Wednesday, March 17, 2010
The curious case of Kombucha tea
Clearly, I am favorable to natural non processed foods. However, I also like to distinguish between popular beliefs and scientific evidence.
Non all probiotic foods are healthy. For example, it is easy to find scientific articles describing the link between kefir consumption and decrease of several types of cancer (e.g., Parvez et al., 2006). Kefir is a fermented milk that produces something similar to yogurt. It tastes a little alcoholic and it is known to have many health benefits. To give you an idea the search for "kefir+cancer" on a database such as pubmed gives you immediately more than 100 results.
Another popular beverage is Kombucha tea, which is supposed to have medical properties. I personally had a curious experience with kombucha, which dates back to when I was 9. At that time I used to live in a very superstitious little town, where somebody started spreading a rumor about magic properties of this tea. Specifically, I was told that when the fungus reproduced you could express a desire, which would have become true if you found three (not surprisingly number 3) people to give the plant to. I had it at home for a while and who gave it to me recommended to feed the fungus with commercial tea—which produced a disgusting smell but made the fungus really happy—and even talk to it. After a couple of months, another rumor spread: the fungus was in fact the incarnation of Satan! That, of course, given my catholic education, freaked me out and the next thing I remember is me burning the fungus in the country, which was not easy, as you can imagine.
Back to science, the association of Kombucha and the Devil is unfortunately appropriate.

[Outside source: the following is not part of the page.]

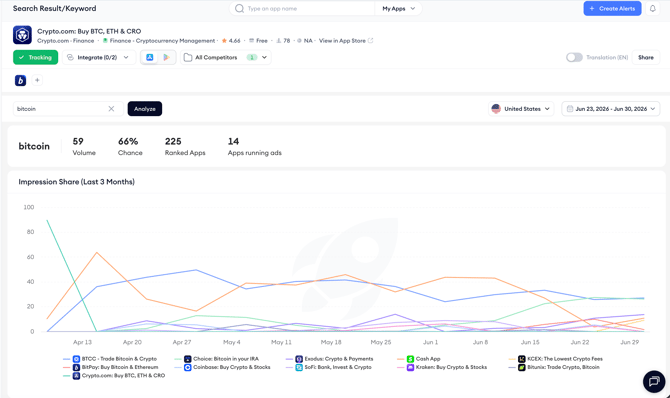This screenshot has height=398, width=670.
Task: Expand the Jun 23 - Jun 30 date range picker
Action: (611, 109)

Indeed, there is little if no scientific evidence of its health benefits (Murugesan et al., 2009; but see Greenwalt, Steinkraus, & Ledford, 2000 for a review), while there are several well documented cases of intoxication, sometimes letal (the most recent is SungHee Kole et al., 2009), following ingestion of that beverage.
Kombucha tea is fortunately hard to find in regular groceries stores, but is highly available both online and in health stores.